**TEXT EXTRACT**
..........

I have the following quadratic equation:
$$x = \frac{-1 + \sqrt{1+ (4y/50)} }{2}$$
in this case $y$ is a known variable so I can solve the equation like this for $y = 600$
$$x = \frac{-1 + \sqrt{1+ (4\times 600/50)} }{2}$$
and I was looking for help on how to refactor it so I can solve it while knowing $x$ instead of $y$, but I have no idea how to do it.
I would be looking for something like $y = x$???
Thanks!
On
You probably know the quadratic formula: $x_{1/2} = \frac{-b \pm \sqrt{b^2 - 4ac}}{2a}$
This is the formula for the quadratic function $f=ax^2+bx+c$. In this case we have $a=1$ and $b=1$. Comparing $4ac=4c$ with $-\frac{4y}{50}$ gives $c=-\frac{y}{50}$. Thus $f=x^2+x-\frac{y}{50}=0$.
Finally you can solve for y.
On
First see how the right hand expression is built, starting from $y$, using simple arithmetic operations
$$y\xrightarrow[\times \tfrac{4}{50}]{}\frac{4y}{50}\xrightarrow[+1]{}1+\frac{4y}{50}\xrightarrow[\sqrt{{}}]{}\sqrt{1+\frac{4y}{50}}\xrightarrow[-1]{}-1+\sqrt{1+\frac{4y}{50}}\xrightarrow[\div 2]{}\tfrac{-1+\sqrt{1+\frac{4y}{50}}}{2}=x$$
Now, starting from $x$, undo each of these 5 operations to get $y$
$$x\xrightarrow[\times 2]{{}}2x\xrightarrow[+1]{{}}2x+1\xrightarrow[{{()}^{2}}]{{}}{{(2x+1)}^{2}}\xrightarrow[-1]{{}}{{(2x+1)}^{2}}-1\xrightarrow[\times \tfrac{50}{4}]{{}}\frac{50}{4}\left[ {{(2x+1)}^{2}}-1 \right]=y $$
It's simple algebra. $$y=\frac{50(2x+1)^2-50}{4}=50x(x+1)$$

..........

**GIVEN DATA**
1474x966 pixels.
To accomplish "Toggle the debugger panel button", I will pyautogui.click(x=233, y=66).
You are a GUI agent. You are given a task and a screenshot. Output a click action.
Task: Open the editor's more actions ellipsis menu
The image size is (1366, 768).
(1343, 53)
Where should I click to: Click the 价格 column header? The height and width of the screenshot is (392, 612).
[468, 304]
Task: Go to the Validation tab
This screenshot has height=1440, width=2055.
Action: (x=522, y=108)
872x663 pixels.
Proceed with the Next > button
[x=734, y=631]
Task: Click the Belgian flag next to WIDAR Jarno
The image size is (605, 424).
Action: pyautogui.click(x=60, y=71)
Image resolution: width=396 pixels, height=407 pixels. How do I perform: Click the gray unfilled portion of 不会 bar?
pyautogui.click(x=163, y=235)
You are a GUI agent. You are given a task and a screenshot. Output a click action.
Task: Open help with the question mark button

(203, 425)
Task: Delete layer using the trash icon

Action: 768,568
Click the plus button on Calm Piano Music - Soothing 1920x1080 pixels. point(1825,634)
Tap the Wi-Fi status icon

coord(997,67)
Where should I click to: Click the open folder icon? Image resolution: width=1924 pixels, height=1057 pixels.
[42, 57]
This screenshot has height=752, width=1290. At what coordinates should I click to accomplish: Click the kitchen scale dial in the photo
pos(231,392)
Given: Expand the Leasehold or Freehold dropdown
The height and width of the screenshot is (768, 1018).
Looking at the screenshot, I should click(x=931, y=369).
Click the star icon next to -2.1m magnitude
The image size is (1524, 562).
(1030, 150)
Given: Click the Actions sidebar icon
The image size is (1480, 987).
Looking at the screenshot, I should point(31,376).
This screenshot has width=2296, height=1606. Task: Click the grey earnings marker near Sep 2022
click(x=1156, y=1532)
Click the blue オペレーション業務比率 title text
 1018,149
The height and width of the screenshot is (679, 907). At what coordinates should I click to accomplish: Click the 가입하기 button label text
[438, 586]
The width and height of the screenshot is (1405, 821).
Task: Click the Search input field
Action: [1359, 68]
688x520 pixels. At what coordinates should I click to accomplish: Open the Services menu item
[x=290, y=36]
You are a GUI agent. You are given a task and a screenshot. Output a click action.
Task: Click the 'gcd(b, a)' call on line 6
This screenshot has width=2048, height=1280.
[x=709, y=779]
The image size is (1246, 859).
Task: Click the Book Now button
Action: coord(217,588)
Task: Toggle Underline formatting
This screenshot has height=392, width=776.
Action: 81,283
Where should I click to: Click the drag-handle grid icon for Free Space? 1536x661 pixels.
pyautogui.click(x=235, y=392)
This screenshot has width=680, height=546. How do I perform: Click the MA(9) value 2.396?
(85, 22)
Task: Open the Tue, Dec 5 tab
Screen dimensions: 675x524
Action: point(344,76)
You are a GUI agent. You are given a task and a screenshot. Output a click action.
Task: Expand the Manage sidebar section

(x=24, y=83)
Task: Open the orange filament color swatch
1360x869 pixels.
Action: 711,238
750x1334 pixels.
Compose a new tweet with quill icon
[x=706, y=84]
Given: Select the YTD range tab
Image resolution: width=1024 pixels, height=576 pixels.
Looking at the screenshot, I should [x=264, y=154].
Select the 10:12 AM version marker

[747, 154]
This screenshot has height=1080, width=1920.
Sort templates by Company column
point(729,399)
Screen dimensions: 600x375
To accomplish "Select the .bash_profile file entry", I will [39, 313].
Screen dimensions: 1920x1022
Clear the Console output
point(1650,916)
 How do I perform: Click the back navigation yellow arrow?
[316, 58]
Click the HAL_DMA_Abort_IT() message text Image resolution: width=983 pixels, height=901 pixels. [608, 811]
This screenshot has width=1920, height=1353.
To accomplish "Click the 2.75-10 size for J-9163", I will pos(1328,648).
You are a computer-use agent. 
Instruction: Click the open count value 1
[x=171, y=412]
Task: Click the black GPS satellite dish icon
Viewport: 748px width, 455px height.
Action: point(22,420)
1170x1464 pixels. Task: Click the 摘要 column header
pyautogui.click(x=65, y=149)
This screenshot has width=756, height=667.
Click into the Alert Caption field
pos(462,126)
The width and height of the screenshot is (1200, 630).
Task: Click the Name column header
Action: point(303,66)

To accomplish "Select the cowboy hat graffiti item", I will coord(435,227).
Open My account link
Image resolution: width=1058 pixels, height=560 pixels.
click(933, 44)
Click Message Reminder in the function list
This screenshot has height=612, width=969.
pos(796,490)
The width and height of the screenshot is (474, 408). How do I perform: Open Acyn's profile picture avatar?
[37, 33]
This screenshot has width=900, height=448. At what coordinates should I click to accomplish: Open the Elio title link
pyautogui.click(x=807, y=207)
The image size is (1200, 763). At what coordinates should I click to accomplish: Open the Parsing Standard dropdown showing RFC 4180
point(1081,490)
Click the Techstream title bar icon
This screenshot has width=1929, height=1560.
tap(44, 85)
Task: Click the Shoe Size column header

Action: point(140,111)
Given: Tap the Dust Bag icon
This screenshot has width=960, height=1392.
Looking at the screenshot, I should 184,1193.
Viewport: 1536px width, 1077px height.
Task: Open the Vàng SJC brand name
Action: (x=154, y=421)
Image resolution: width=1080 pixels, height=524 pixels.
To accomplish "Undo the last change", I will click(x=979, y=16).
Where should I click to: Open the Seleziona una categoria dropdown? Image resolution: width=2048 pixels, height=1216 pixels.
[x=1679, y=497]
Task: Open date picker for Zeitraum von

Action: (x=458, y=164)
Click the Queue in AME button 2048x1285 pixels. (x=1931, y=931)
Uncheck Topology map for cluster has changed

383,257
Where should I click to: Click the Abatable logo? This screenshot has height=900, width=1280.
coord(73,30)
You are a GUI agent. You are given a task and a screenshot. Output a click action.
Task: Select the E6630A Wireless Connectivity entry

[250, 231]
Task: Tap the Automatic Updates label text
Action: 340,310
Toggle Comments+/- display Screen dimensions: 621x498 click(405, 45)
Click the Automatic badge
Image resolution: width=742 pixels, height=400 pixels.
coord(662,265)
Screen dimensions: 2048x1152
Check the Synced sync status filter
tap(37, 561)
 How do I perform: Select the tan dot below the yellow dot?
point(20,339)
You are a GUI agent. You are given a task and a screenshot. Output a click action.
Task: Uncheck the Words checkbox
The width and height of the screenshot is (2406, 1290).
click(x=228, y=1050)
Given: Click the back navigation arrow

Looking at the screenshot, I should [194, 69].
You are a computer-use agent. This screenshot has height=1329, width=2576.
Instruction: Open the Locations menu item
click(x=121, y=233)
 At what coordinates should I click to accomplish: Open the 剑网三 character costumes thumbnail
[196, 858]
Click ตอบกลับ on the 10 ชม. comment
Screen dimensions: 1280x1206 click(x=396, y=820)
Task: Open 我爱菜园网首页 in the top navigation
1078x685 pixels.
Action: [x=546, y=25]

..........

**TASK BRIEF**
In the math thread, what simplified formula for y in terms of x does the last reply end with?

**TASK RESULT**
y = 50x(x + 1)